It’s called the inverted yield curve, and it happens when the 10-year treasury interest rate goes lower than the 3-month interest rate. Why should that matter? Because it tends to occur when markets believe that the Fed is going to hike interest rates. Since the Fed traditionally only sets interest rates in the shorter duration part of the bond universe, that shows up in short-term interest rates. That makes sense. If I was pretty sure that the Fed was going to hike overnight rates in the next month or so, that would affect my willingness to buy 30-day bonds at current rates. After all, if rates are going higher in just a month, you bond sellers have got to give me some kind of incentive to buy your 30-day bonds now. That’s why overnight rates and 30-day rates move closely together and both of them tend to move to the Fed’s music.

So, there is nothing inherently magical about an inverted yield curve. The bad magic which tends to trigger recessions is rapid, large rate hikes, which tend to end easy money bubbles.
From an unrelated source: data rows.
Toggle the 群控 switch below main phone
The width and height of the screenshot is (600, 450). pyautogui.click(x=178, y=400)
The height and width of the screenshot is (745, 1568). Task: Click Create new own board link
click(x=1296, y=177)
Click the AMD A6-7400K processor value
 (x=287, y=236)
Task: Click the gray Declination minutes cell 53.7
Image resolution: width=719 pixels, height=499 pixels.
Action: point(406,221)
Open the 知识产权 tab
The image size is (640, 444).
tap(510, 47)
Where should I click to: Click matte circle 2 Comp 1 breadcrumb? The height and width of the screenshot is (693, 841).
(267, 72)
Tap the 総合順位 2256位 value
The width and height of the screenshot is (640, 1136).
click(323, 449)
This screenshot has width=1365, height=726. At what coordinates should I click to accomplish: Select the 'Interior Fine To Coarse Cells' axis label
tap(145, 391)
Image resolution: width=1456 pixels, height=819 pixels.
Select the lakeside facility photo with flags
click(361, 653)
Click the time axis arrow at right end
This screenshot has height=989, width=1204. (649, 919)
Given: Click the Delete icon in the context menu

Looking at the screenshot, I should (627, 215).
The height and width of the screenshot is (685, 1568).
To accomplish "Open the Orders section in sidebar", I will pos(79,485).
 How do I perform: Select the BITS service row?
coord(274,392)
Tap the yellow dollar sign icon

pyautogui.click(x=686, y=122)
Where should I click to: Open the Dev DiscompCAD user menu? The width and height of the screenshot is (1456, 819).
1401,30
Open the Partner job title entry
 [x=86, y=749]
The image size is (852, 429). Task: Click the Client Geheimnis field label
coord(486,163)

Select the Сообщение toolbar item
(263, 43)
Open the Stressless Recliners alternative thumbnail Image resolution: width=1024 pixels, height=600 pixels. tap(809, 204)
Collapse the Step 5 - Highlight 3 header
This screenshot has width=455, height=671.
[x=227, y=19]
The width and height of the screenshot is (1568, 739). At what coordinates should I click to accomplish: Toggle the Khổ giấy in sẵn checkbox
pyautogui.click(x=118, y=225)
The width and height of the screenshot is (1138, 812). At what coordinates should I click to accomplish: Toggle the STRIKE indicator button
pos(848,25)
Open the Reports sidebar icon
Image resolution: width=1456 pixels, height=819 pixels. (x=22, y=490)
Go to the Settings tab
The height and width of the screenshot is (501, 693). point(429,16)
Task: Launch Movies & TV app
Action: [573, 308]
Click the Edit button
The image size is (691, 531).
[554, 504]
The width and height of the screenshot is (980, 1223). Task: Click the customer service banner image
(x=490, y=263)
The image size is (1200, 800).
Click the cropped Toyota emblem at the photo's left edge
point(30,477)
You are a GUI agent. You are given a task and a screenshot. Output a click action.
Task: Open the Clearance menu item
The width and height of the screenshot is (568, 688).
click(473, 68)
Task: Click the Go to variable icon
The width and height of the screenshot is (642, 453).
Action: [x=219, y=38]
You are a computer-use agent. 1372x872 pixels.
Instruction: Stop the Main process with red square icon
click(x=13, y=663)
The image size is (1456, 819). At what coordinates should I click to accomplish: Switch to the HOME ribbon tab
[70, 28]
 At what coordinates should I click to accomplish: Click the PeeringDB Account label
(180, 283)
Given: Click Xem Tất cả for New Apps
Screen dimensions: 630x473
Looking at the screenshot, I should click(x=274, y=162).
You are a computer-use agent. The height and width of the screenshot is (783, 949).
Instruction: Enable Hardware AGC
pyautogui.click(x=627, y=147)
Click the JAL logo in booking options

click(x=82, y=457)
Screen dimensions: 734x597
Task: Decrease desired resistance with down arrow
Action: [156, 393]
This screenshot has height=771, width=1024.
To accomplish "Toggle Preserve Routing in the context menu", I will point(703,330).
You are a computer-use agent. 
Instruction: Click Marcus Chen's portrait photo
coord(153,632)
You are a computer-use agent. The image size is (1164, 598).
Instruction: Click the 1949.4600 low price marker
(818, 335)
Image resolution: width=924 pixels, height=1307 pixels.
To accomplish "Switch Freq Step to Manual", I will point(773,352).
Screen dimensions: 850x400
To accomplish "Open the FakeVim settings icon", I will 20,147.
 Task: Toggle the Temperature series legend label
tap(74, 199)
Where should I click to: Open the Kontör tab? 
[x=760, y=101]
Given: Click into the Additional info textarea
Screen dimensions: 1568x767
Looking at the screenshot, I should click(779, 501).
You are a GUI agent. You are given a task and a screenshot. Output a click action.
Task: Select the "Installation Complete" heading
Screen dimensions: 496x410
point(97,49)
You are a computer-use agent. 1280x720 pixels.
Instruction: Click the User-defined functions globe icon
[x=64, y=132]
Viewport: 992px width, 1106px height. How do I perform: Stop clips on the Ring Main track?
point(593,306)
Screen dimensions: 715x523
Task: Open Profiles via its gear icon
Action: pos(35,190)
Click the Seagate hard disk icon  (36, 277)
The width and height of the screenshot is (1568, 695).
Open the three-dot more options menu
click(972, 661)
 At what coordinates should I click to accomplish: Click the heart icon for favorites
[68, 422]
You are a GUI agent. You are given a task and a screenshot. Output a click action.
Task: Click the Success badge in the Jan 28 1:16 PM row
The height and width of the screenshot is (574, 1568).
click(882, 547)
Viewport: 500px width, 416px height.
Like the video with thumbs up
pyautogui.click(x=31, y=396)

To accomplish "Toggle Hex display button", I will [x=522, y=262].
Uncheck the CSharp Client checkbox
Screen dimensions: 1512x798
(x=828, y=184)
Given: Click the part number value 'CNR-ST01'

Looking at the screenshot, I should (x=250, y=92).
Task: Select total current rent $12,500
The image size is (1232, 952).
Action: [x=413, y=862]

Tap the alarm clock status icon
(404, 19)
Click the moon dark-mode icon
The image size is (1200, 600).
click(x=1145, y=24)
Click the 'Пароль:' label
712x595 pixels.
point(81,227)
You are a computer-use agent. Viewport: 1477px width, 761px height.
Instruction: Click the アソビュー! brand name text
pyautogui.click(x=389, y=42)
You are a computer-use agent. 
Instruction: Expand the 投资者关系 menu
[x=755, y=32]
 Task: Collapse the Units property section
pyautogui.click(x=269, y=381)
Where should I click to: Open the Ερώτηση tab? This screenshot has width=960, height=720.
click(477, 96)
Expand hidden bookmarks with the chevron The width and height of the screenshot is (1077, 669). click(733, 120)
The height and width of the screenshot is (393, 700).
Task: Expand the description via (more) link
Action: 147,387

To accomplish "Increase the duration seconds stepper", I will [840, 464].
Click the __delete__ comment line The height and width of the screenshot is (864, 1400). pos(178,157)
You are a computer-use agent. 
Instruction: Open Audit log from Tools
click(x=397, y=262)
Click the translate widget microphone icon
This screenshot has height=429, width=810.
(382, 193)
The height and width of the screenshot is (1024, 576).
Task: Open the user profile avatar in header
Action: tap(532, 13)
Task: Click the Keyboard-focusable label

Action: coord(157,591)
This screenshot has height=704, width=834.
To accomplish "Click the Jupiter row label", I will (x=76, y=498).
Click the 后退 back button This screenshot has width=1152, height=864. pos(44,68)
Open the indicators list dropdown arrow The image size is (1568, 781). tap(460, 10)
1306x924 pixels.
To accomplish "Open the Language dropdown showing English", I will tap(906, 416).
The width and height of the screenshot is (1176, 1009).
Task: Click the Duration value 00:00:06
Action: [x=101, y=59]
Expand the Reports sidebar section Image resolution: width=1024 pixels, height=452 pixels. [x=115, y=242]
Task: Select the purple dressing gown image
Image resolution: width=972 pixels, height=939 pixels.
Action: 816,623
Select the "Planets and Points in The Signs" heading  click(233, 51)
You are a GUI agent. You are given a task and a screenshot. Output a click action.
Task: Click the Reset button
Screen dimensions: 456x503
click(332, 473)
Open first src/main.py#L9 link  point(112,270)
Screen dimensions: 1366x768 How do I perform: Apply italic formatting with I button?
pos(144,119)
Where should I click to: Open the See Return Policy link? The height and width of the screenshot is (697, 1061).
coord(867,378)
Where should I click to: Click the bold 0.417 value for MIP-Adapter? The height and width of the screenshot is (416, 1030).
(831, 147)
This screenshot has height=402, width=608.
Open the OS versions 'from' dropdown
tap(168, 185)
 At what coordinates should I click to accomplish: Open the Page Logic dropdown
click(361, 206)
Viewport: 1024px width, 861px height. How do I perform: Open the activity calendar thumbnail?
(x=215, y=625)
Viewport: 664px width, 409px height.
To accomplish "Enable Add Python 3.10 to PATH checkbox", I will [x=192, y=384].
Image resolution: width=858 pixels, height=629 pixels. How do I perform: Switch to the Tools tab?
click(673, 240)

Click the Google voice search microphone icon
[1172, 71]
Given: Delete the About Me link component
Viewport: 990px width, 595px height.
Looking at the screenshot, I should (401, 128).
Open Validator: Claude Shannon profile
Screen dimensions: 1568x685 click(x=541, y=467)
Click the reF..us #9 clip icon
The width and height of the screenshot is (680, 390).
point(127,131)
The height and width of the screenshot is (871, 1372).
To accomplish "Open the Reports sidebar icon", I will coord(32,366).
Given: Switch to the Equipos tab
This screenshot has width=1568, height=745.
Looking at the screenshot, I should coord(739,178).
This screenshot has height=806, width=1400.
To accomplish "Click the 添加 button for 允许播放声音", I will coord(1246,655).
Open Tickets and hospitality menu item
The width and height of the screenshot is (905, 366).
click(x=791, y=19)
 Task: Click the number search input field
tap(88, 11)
So if the rate hikes that trigger the recessions and inverted curves are just a symptom or marker or proxy for that, then why not look at rate hikes? Because the media lives on access to your eyeballs, and you are adapted over the aeons to look at what scares you, so scaring you is an easy way to get you to look.

And it worked. Google shows a spike of searches for the word ‘recession’ in late March.

But let’s zoom out a little:

The inversion was short-lived, very short lived. The shortest lived on record.

And quite tiny. Let’s zoom out a lot:

The recently obsessed-up inversion is so tiny in the great scheme of things that it disappears from view in the Fed’s automatic chart scaling. Yes, by the grey recession bars, you can see that inversions go together with recessions — sometimes during, sometimes after long delays. But look at the difference in size and duration. These inversions sometimes are a full or half percentage point in magnitude. This recent fortnight-long inversion peaked at -.05 percent, one twentieth of one percent for two days. Find something else to worry about.